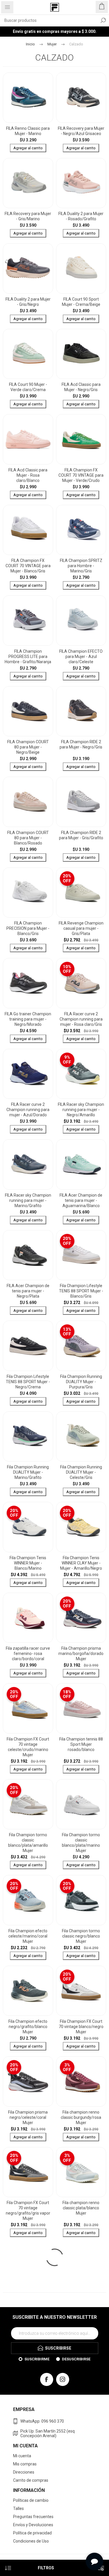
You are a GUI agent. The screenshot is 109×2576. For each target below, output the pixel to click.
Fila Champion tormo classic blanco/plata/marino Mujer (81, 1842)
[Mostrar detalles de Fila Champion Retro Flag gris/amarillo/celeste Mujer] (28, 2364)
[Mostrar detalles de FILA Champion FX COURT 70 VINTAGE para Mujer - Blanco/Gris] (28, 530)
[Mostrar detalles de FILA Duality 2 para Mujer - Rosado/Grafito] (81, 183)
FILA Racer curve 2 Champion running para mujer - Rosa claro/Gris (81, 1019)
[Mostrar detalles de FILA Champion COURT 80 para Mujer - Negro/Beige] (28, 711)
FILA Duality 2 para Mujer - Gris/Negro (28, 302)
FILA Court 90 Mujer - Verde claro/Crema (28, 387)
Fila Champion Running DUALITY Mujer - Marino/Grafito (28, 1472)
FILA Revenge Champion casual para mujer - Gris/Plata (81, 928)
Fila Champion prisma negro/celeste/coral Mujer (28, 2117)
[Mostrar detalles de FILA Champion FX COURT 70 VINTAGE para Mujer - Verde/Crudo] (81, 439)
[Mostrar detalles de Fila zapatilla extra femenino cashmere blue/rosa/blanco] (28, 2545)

________________________________________

- [Exercise brief]: Omit the pictures and output all remaining material exactly.

- [Answer to this problem]:
You are a GUI agent. The screenshot is 109×2576. For each target below, output the pixel to click.
Fila Champion tormo classic blanco/plata/marino Mujer (81, 1842)
[Mostrar detalles de Fila Champion Retro Flag gris/amarillo/celeste Mujer] (28, 2364)
[Mostrar detalles de FILA Champion FX COURT 70 VINTAGE para Mujer - Blanco/Gris] (28, 530)
[Mostrar detalles de FILA Duality 2 para Mujer - Rosado/Grafito] (81, 183)
FILA Racer curve 2 Champion running para mujer - Rosa claro/Gris (81, 1019)
[Mostrar detalles de FILA Champion COURT 80 para Mujer - Negro/Beige] (28, 711)
FILA Duality 2 para Mujer - Gris/Negro (28, 302)
FILA Court 90 Mujer - Verde claro/Crema (28, 387)
Fila Champion Running DUALITY Mujer - Marino/Grafito (28, 1472)
FILA Revenge Champion casual para mujer - Gris/Plata (81, 928)
Fila Champion prisma negro/celeste/coral Mujer (28, 2117)
[Mostrar detalles de FILA Champion FX COURT 70 VINTAGE para Mujer - Verde/Crudo] (81, 439)
[Mostrar detalles de Fila zapatilla extra femenino cashmere blue/rosa/blanco] (28, 2545)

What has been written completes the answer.